I collected the lens from Jessops on a Saturday morning a year ago and immediately rushed out before AFMAing and took some bird shots. The following full size (reduced to 1200x800 for uploading) and 100% crop from the middle (800x880) was about the 10th photo I took and just blew my mind as I had got no where near this quality before. It is of a sedge warbler collecting insects for its nest - 300mm, f/2.8 Canon 7D. I'll follow these with examples with the 1.4x and 2xTC.

I hope these show that the 300mm f/2.8 II provides us with outstanding 300, 420 and 600mm primes.


----------



## AlanF (May 16, 2013)

The sedge warbler was taken as a jpeg with no sharpening or processing. The next are all from RAW files form my 5D III, with minimal sharpening and noise reduction. This pair of full size then 100% crop are of my grandson playing cricket last weekend. I used the 1.4xTC and f/4. Every shot was focussed spot on. For those of you who don't know cricket, the boundary is quite a distance from the wickets and you need a super telephoto lens.
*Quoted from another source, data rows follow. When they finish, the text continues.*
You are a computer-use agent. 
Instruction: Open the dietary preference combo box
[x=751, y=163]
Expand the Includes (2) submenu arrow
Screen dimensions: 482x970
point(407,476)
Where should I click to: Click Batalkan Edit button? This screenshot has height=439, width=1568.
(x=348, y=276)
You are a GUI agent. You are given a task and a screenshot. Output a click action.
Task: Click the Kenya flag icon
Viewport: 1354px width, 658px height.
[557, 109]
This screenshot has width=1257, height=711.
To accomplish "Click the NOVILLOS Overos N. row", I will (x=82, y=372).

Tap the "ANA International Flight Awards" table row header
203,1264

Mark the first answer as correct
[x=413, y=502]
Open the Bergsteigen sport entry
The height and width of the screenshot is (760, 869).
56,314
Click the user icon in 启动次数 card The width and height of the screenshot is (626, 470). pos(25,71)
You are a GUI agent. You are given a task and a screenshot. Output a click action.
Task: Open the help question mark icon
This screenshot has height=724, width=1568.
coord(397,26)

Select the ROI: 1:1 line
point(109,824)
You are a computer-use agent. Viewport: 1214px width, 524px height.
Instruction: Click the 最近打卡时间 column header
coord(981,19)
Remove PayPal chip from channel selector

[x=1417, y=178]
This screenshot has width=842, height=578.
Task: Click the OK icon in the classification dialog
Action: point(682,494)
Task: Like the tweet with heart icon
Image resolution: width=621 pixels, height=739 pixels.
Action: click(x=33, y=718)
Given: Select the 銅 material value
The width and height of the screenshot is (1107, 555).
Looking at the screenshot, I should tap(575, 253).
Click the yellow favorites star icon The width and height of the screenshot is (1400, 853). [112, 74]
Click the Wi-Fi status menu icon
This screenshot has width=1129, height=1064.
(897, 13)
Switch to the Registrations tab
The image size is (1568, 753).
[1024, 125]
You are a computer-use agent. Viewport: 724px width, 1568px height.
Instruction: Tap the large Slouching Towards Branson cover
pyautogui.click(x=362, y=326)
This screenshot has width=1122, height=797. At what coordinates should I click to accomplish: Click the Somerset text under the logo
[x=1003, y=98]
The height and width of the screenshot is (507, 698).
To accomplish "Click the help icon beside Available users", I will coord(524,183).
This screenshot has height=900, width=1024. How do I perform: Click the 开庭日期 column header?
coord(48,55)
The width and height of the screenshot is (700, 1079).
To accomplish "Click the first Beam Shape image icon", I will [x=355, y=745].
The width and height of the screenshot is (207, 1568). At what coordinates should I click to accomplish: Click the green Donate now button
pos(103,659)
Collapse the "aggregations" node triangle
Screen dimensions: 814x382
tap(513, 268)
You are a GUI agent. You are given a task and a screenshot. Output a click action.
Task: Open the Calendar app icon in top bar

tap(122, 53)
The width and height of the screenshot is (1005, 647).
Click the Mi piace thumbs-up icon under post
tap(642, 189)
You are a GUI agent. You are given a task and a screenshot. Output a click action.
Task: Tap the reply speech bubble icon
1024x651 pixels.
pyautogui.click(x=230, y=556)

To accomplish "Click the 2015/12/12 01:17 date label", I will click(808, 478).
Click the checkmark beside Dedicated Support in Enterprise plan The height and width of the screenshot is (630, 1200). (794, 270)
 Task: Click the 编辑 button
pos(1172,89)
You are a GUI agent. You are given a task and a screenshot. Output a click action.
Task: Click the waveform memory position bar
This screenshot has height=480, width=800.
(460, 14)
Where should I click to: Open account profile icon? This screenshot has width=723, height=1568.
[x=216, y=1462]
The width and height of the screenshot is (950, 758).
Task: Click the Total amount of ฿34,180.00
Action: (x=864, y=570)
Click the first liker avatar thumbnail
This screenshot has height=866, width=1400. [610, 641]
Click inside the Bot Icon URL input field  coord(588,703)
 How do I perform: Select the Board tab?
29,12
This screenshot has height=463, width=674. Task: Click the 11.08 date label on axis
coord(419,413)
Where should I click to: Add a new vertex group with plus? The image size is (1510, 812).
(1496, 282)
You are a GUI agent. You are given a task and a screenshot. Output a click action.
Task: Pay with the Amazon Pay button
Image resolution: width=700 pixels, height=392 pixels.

Again, the full image reduced to 1200x800, followed by a 100% crop. This is a good 420mm lens for sport.


----------



## AlanF (May 16, 2013)

Normally, I use the 2x TC for bird photos. You'll see from these examples that it was opinionated twaddle that all 2x TCs are rubbish. The pair here are of a Dunnock. The first was taken last year with the 100-400mm on the 7D. It was the best of 10 shots and passable, but the fine details are lost. The second is with the 300m x2 at f/5.6 on the 5D III. Both are 100% crops.


----------



## AlanF (May 16, 2013)

Finally, nothing special - just a photo I took over the weekend at 600mm and f/5.6 of a kingfisher. The bird is just a small blob in the centre. A 100% crop gives a reasonable photo. With the 100-400 or the 400mm f/5.6, it would just have been a blur as a crop.

Well, as far as I am concerned, the lens was worth the price as the improvement over existing lenses was more than incremental. And, it is good enough for me and I shan't be buying the 200-400mm or the bigger whites. But, a new 100-400mm might tempt me!


----------



## Q8-MC (May 18, 2013)

Thanks for the great review. Canon 300mm f/2.8 ll is my next plan.


----------



## expatinasia (May 18, 2013)

Thanks for sharing your thoughts.

There was no need for a challenge, and if indeed there was one, then that's a pretty childish thing to do.

I do not think there is any doubt about just how great the 300 f/2.8 mark ii is, and as you say it works great with the mark iii TCs. I keep looking at the 300, as it is cheaper than the 400, but I know deep down that it is the 400 f/2.8 mark ii I want and need, and if I splurge on the 300 then it will be even longer before I get the 400 so am trying to resist the "cheaper" option .

For lens reviews I love TDPs efforts, as he covers everything you could possibly want to know about lenses.


----------